What needs to be done ▸
Every line from the one with "Image resolution: width=1034" through the last line below should be repeated exactly; pictures stay out of the copy.

Data shown section start

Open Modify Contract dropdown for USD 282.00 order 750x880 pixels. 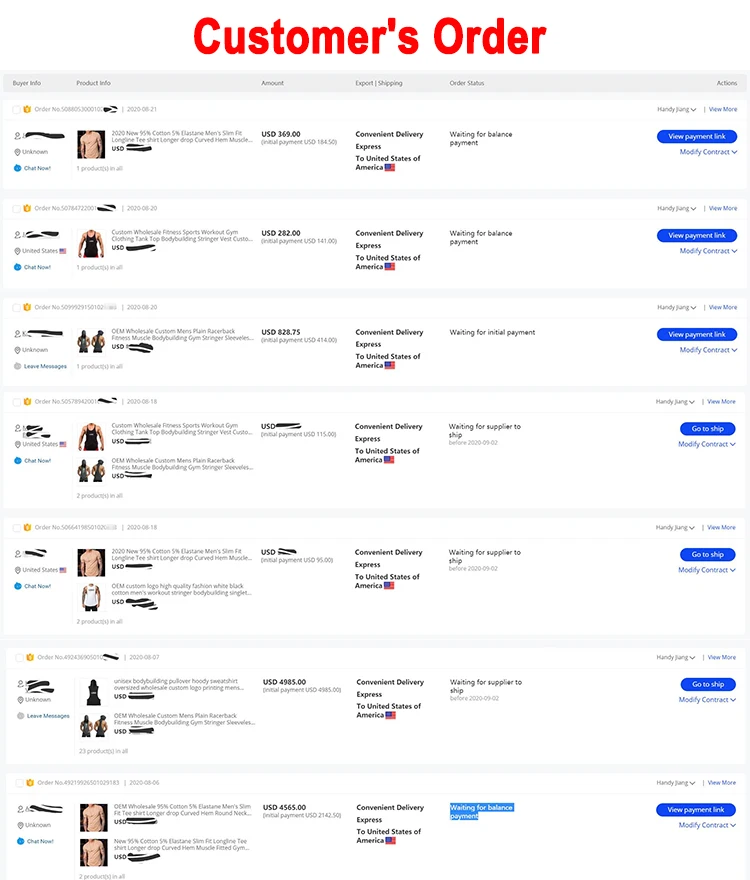coord(708,251)
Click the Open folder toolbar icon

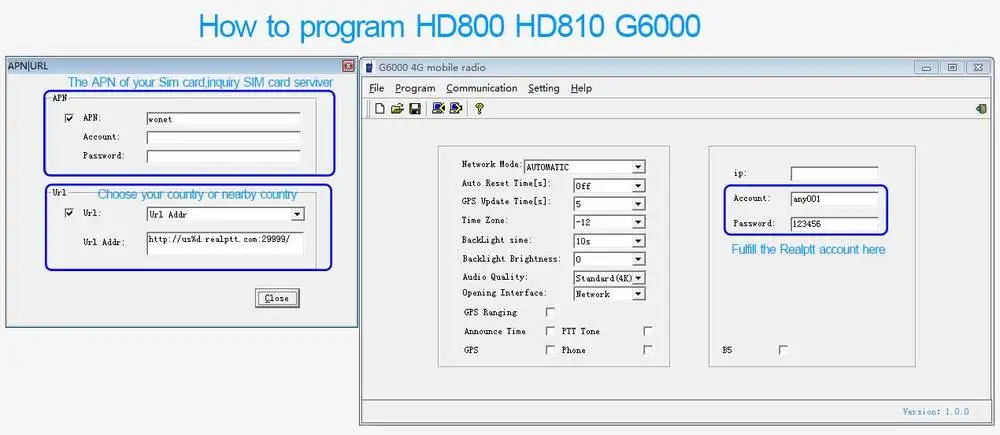click(397, 109)
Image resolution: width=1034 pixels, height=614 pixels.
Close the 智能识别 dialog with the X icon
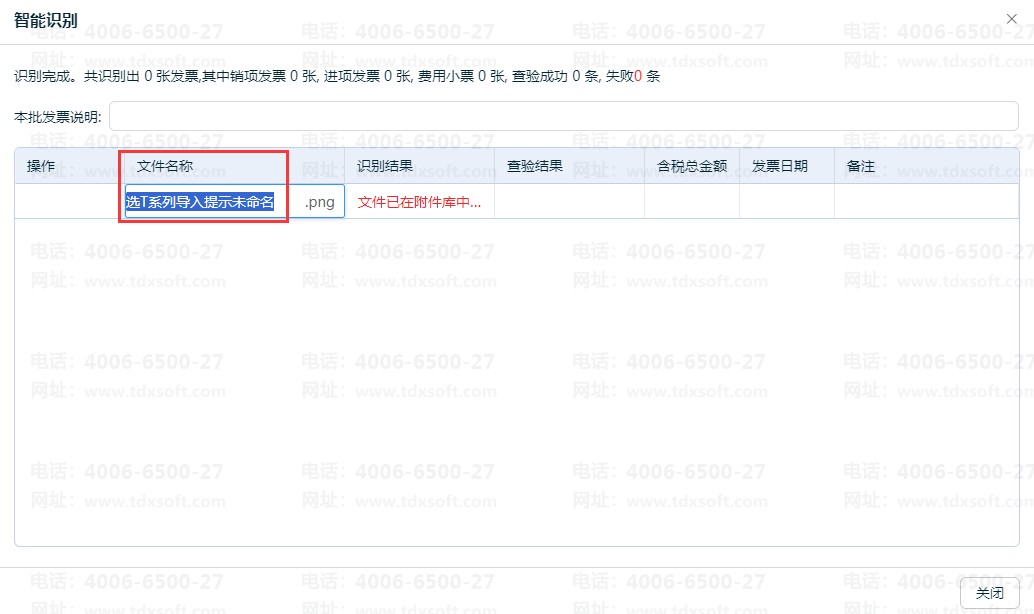[1011, 19]
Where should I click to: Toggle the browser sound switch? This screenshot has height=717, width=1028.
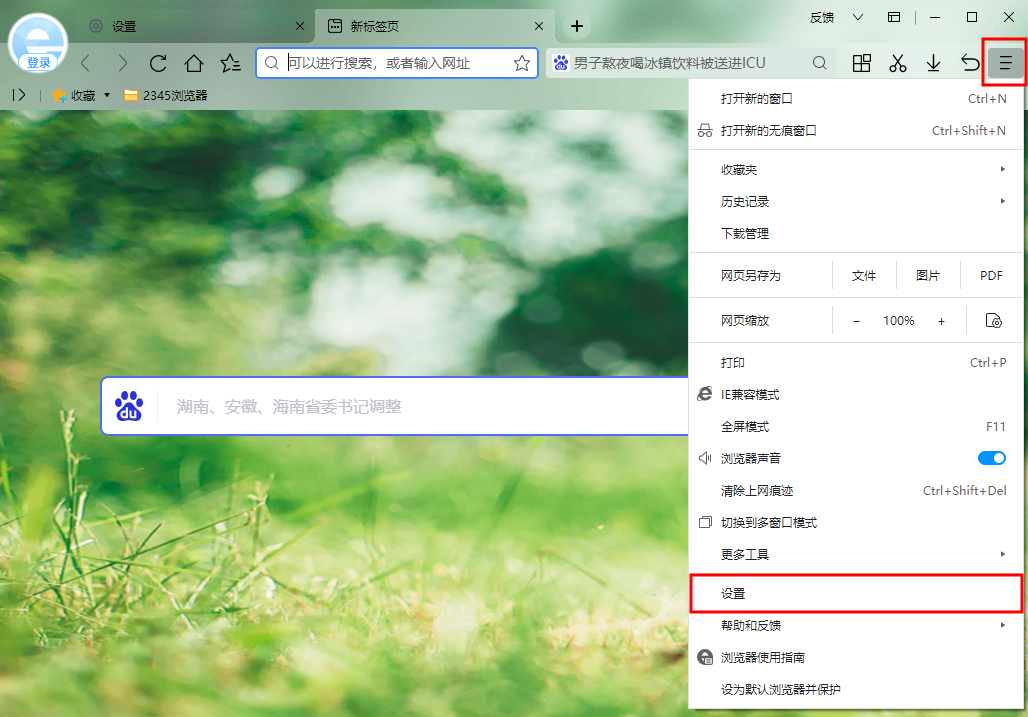click(x=991, y=458)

Data shown section end

Solution to this task ▸
Image resolution: width=1034 pixels, height=614 pixels.
Close the 智能识别 dialog with the X icon
[1011, 19]
Where should I click to: Toggle the browser sound switch? This screenshot has height=717, width=1028.
click(x=991, y=458)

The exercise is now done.